#### Data Collection

Started looking at the following sources:
- https://www.owgr.com/
- https://www.pgatour.com/stats/
- https://datagolf.com/

The only site that robot.txt allowed data scraping was pgatour.com, so that will be the primary resource for this analysis. I also found the api that pgatour.com was using to collect data but scaping from here directly was disallowed.

Plan for collecting data

1) Select six North American events
2) Find appropriate features that affect scoring average
3) Determine a base URl to loop through and scrap data


NOTES
- Each stat is a 4 day-average
- Only players who make it to the final round (4 rounds) are considered



In [2]:
#IMPORTS
import pandas as pd
import requests
import time


Let's define a helper function to build our csv files based on our stat code and title. It will be important to rate limit our requests to not overwhelm the servers.

In [3]:
def data_frame_builder(title: str, statCd: int) -> pd.DataFrame:
    allDfs = []
    
    tournamentMap =  {
    "U.S. Open" : '026',
    "The Memorial Tournament": '023',
    "RBC Canadian Open": '032',
    "AT&T Bryon Nelson": '019',
    "Travelers Championship": '034',
    "Wells Fargo Championship": '480'
    }
    
    for event, eventCd in tournamentMap.items():
        #rate limit our requests
        time.sleep(2)
        
        #build the url and create a get request for the html
        url = f'https://www.pgatour.com/stats/stat.{statCd}.y2022.eon.t{eventCd}.html'
        rs = requests.get(url)
        
        #use panadas to read <table> tags and generate a data frame (second table on the page is desired)
        scrapedDfs = pd.read_html(rs.text)
        currDf = scrapedDfs[1]
        
        #add event column for multi indexing
        currDf['EVENT'] = event
        
        #append df to array
        allDfs.append(currDf)
    
    completedDf = pd.concat(allDfs)
    
    #clean the NaN data
    cleanedDf = completedDf.dropna(axis=1, how='all')
    cleanedDf = cleanedDf.drop(cleanedDf.columns[0], axis = 1)
    
    return cleanedDf

Collected the following data frames from 2022 Season, please refer each column definition below:

Scoring Average: Average score of a player over 4 rounds.

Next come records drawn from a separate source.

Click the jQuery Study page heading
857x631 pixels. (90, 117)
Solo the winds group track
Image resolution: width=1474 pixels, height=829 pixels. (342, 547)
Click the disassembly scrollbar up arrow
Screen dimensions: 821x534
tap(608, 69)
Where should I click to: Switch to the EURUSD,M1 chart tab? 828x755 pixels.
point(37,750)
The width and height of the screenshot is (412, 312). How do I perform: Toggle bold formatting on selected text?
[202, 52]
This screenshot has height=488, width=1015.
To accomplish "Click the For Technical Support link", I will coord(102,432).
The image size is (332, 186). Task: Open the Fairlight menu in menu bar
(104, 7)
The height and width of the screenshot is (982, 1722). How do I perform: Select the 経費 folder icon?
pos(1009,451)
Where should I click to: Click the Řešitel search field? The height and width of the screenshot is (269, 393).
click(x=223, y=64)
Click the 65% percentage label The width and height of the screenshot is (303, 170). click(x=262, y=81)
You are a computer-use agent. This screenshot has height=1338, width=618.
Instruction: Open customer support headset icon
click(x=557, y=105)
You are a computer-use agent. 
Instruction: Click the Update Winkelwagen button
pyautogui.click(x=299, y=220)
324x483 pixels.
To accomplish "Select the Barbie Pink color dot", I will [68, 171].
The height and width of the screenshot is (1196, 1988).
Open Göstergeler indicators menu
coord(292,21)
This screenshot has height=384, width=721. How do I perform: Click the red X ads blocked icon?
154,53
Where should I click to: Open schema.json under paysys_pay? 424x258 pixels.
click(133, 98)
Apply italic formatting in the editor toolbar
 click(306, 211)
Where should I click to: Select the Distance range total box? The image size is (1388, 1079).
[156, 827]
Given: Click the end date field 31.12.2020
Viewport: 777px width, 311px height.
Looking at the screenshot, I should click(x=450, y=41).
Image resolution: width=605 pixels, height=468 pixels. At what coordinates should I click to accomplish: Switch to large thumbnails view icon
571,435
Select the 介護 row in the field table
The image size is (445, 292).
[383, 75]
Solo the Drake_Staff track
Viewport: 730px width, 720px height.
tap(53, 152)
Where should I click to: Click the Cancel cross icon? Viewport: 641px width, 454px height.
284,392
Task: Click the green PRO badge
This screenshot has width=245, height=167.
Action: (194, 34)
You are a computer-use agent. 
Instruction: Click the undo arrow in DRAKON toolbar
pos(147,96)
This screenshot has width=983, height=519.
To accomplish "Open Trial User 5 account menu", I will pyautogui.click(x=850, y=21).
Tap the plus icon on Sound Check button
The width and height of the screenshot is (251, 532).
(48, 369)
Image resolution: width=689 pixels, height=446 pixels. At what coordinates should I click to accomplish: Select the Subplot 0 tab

Driving Distance: The average distance off the tee, excluding par threes.

Driving Accuracy: The percentage of time a tee shot comes to rest in the fairway (regardless of club).

Greens in Regulation: The percent of time a player was able to hit the green in regulation (greens hit in regulation/holes played). Note: A green is considered hit in regulation if any portion of the ball is touching the putting surface after the GIR stroke has been taken. (The GIR stroke is determined by subtracting 2 from par (1st stroke on a par 3, 2nd on a par 4, 3rd on a par 5))

Scambling: The percent of time a player misses the green in regulation, but still makes par or better.

Sand Saves: The percent of time a player was able to get 'up and down' once in a greenside sand bunker (regardless of score). Note: 'Up and down' indicates it took the player 2 shots or less to put the ball in the hole from that point.

Putts Per Round: The total number of putts in a round.

In [18]:
statsMap = {
  "scoring_average" : 120,
  "driving_distance" : 101,
  "driving_accuracy" : 102,
  "greens_in_regulation":103,
  "proximity_to_the_hole": 331,
  "scrambling": 130,
  "sand_saves": 111,
  "putts_per_round" : 119
}

#loop through the map and create new csv
for title, val in statsMap.items():
    newDf = data_frame_builder(title, val)
    newDf.to_csv(f"../data/raw_data/{title}.csv")